“I was terrified – I thought I was losing my mind and felt totally alone.” Behind a double-sided mirror and far from my usual domain of slides and spreadsheets, I sit with my project team listening to a patient describe the moment of crisis following a cardiac event. She touches on her distrust of the health system, the journey towards recovery and the impact of her health on her personal relationships.
The client: a global pharma company. The goal of our exercise: understand patient pains and design a commercially attractive solution to address them. The remit: it cannot be a drug or drug related.
In a business where individual blockbuster can turn millions of dollars of revenue a year, this remit may seem astonishing. However, it is a recognition that ongoing industry change is putting intensifying pressure on the traditional road to success. Returns to R&D are falling, stretched health systems are challenging prices, and payer consolidation is further decreasing the bargaining power of pharma companies. Simultaneously, rapid advances in Internet of Things, bioelectronics and data science present both new opportunities and competitive threats.
In response, pharma companies are exploring a range of strategic options. Some of these involve improving operations through more advanced use of technology and data: for example, designing trials that leverage remote monitoring to decrease cost and trial cycle times, or using advanced data analysis to extract new learnings from existing collected data. Another direction is looking at new business models, such as outcomes based payment whereby a payer only pays the full price of the drug if it meets pre-defined performance targets. Finally, many firms are exploring new types of offerings aimed at patients, payers, or health care providers.
Many pharma companies today have explicit goals around patient centricity. Traditionally, this has entailed improvements that increase drug adherence, the single most important lever for improved patient outcomes as well as a driver for pharma sales. In the old world, this focused on developing pills that could be taken in a single daily dose as opposed to multiple doses throughout the day; in the digital world, it involves experimenting with e.g. adherence apps and smart pill bottles that prompt the patient to take their daily medicine and enable tracking of adherence over time.
However, as our project showed, pharma companies are also looking further afield in their quest to get closer to the patient. Onduo, a joint venture between Sanofi and Verily (Alphabet’s health company) is virtual diabetes clinic with services delivered through phone and app that centers on coaching and promoting a broad spectrum of health interventions to supplement existing physician care. Pfizer’s oncology business has launched support programs that offer users of their medicines access to tools or a team of social workers to support them in living with their disease.
These ventures are not only new to pharma companies – they are new to patients. Although the internet and health related apps have enabled a certain dilution, the patient relationship is still largely “owned” by the health care provider, who often also is the default custodian of patient data. This means that new types of players vying for an active role in patients’ lives need to slot themselves into this ecosystem, or disrupt it – with the likes of Apple, Amazon and Verily entering the game, the latter is a real possibility. This may be more difficult for pharma companies, who treasure their relationship with health care professionals and are less eager to displace them.

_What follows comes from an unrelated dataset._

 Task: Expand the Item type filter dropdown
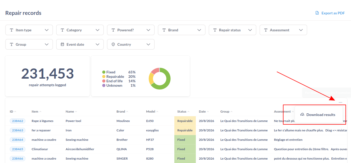29,30
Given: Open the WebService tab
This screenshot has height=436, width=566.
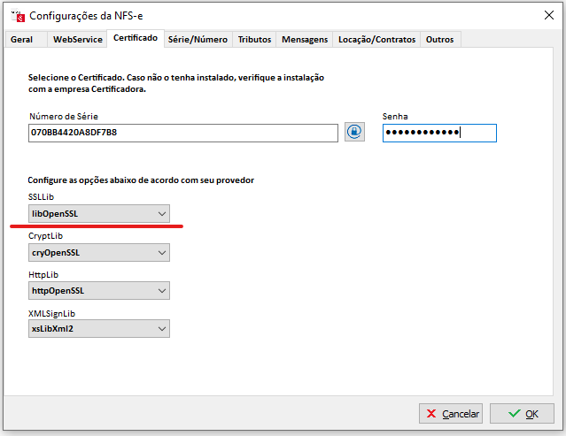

Moreover, while the broad health care industry is excited about the shift towards patient centricity, creating viable new businesses off its back comes with challenges for pharma. Firstly, there are questions of the business model. Who is willing and able to pay for new products, services and solutions – patients, payers or caregivers? Then there is the question of how they should be priced – should they be bundled with a drug, priced as cost-plus, or should they be priced relative to the savings they can generate for a payor or provider? Additionally, there is the cultural change of treating patients like true consumers. Oftentimes, if I were in a pharma focus group session, I would be looking through my one sided glass not at patients, but at doctors, with the goals of figuring out how to best market the pills. Now, the focus is rather on understanding the real pain points of patients and trying to design a solution for them. This is an altogether different approach to ideation, creation and marketing compared to the core pharma business.
With myriad partnerships and initiatives launched in the past couple of years, these new offerings have yet to prove themselves; in particular they will need to demonstrate not only that they are viable, but that they are commercially attractive compared to the core drug business. However – and as I experienced on my project – it is a fantastic, rewarding journey for anyone given the opportunity to work on these challenges. In the meantime, patients have something to look forward to: being front and center in the future evolution of the healthcare and pharma industries.